Subject Area General and Comparative Linguistics, Experimental Linguistics, Typology, Non-European Languages
Term from 2015 to 2021
Project identifier Deutsche Forschungsgemeinschaft (DFG) - Project number 265995913
 
Learners of a foreign language (L2) often retain pronunciation errors even after extensive experience with the target language. The proposed project aims at explaining the apparent paradox that, frequently, learners are able to perceive pronunciation errors of fellow learners, yet they are unable to correct the same errors in their own production. Although a large amount of research is concerned with socio-economic factors affecting suboptimal attainment in learning an L2, cognitive factors involving general mechanisms of speech processing remain widely unexplored.

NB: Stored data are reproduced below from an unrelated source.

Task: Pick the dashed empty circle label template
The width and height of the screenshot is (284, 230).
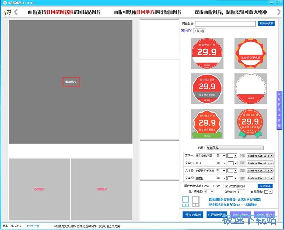Action: pos(251,89)
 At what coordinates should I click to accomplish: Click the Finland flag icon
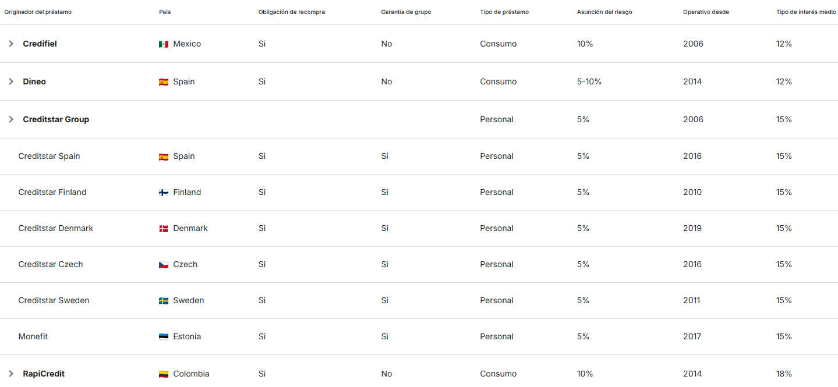(164, 193)
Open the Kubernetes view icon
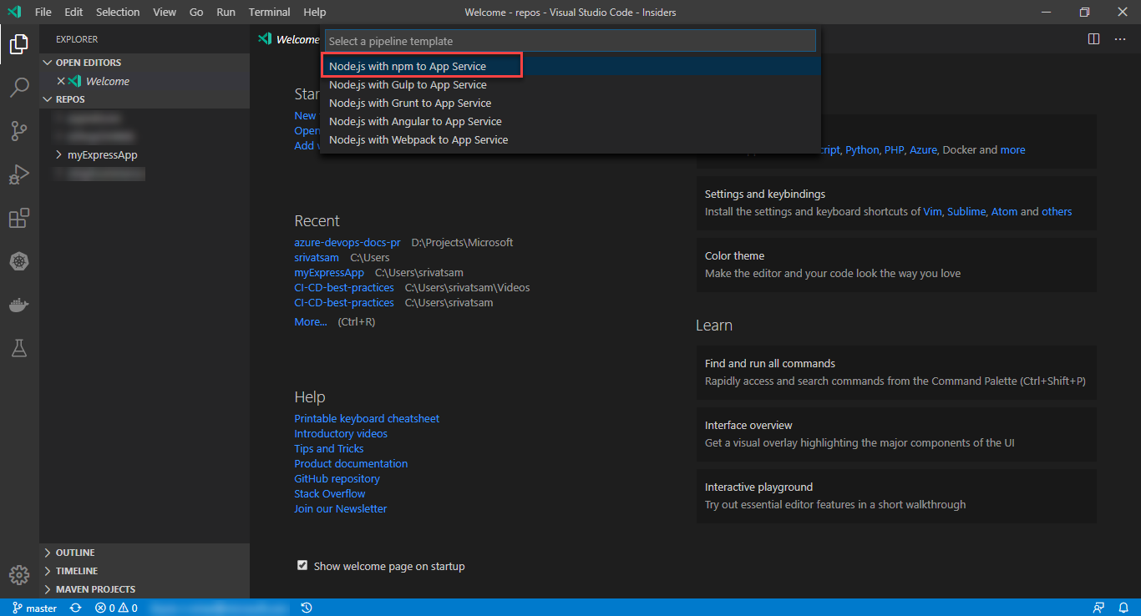Image resolution: width=1141 pixels, height=616 pixels. [19, 262]
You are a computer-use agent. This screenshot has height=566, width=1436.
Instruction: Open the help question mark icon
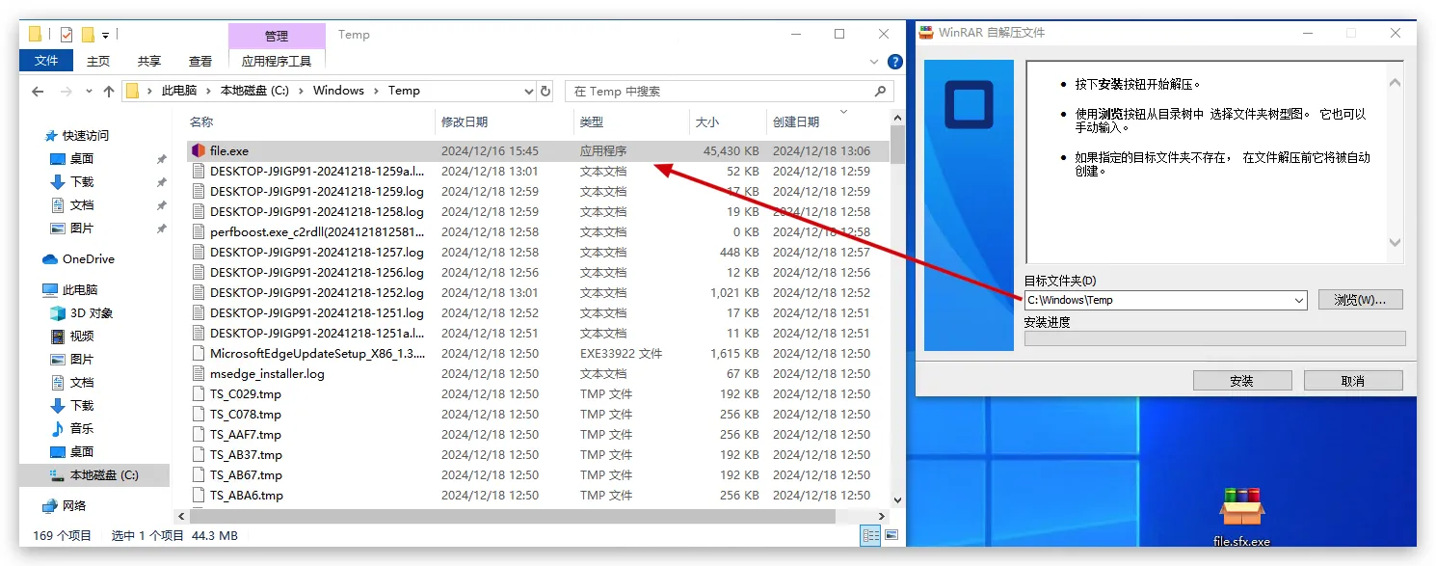point(895,62)
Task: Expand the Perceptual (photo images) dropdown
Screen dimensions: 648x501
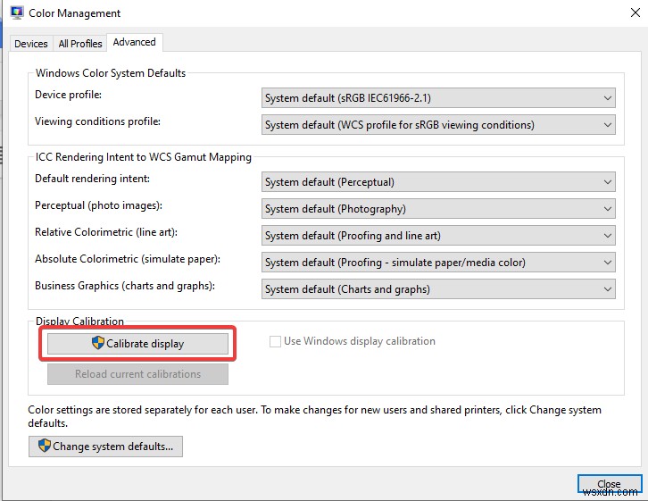Action: 439,209
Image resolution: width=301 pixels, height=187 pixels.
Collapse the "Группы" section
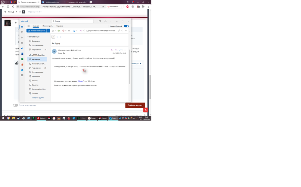coord(28,93)
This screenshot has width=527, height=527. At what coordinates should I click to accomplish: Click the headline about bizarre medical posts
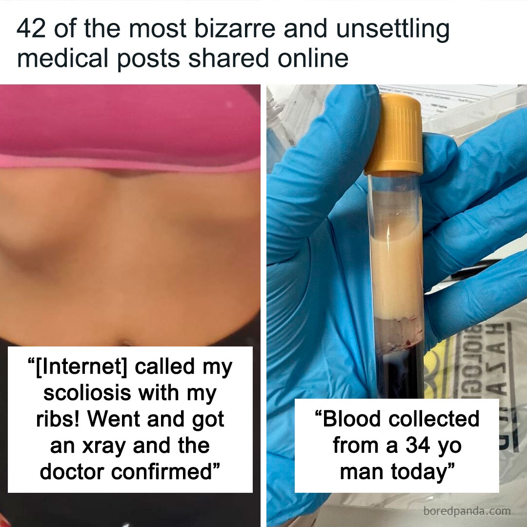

None of the current models of L2 sound acquisition sufficiently accounts for a persistent perception-production asymmetry in the L2. The proposed project will close this gap by assessing two potential causes for this asymmetry: (1) deficits in using auditory feedback for error monitoring, and (2) the nature of phonetic category representations. (1) will address whether L2 learners have difficulties in correcting their productions because they are not aware of their own errors. It will be tested whether listeners have more trouble detecting and processing errors when listening to their own voice compared to other learners' voices. (2) will determine how experience with certain mispronunciations affects the association between phonetic categories and lexical representations. It will also assess whether newly established L2 categories that are not present in the native language (L1) or L1 categories that are not present in the L2, nevertheless affect flexibility perception and production in both languages. The methodological innovation here is to test L2 production under online-altered auditory feedback. That is, participants will be presented with a feedback signal that, through signal-processing techniques, mismatches their actual production. Resulting compensatory articulation will speak to error monitoring as well as to the nature of category representations as this method is sensitive to the distribution of phonetic categories in L1 - and as will be determined here - potentially also in L2. The long-term significance of the project is that it contributes to a central debate in cognitive neuroscience and speech processing about the relation of speech production and perception. It will reveal the workings of auditory feedback and error monitoring in L2 processing. In addition, it has the potential to inform strategies in language teaching.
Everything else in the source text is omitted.